**** Provided data
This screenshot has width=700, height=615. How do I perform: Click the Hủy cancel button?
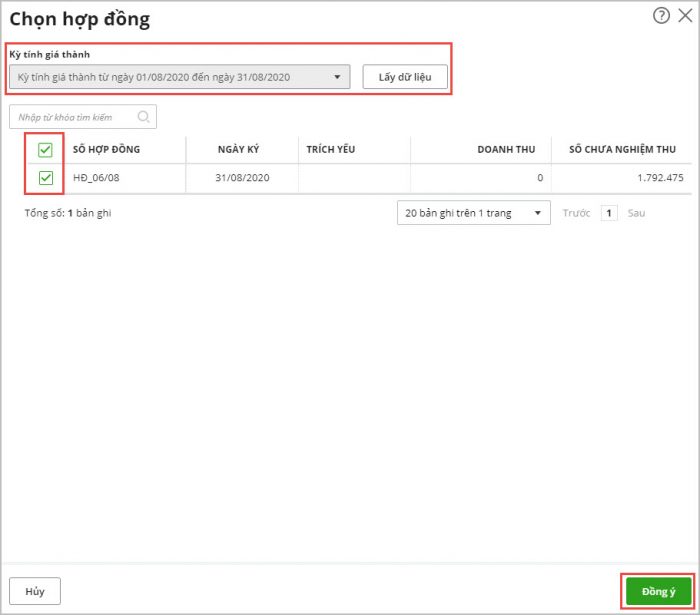point(35,591)
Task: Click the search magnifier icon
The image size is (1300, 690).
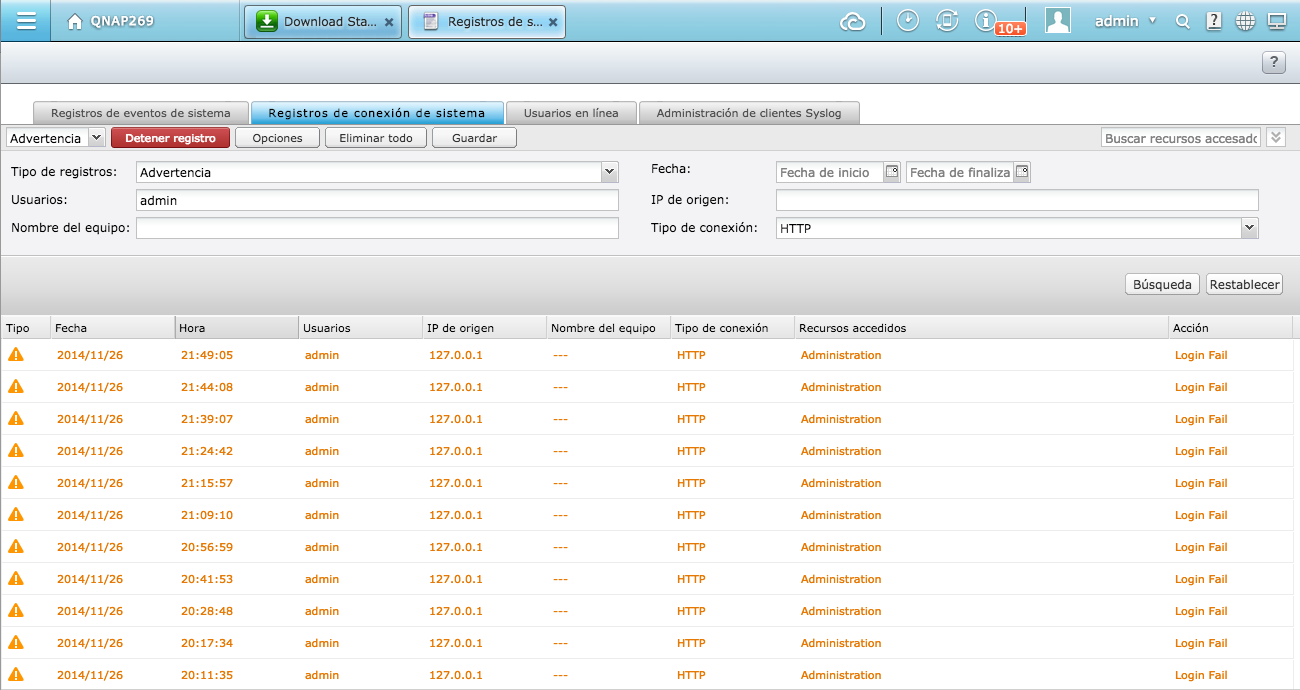Action: [1183, 21]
********
Instructions for the task: Count the lines of the data above that contain the string "Click". Reply with only the number.

Output for this task: 2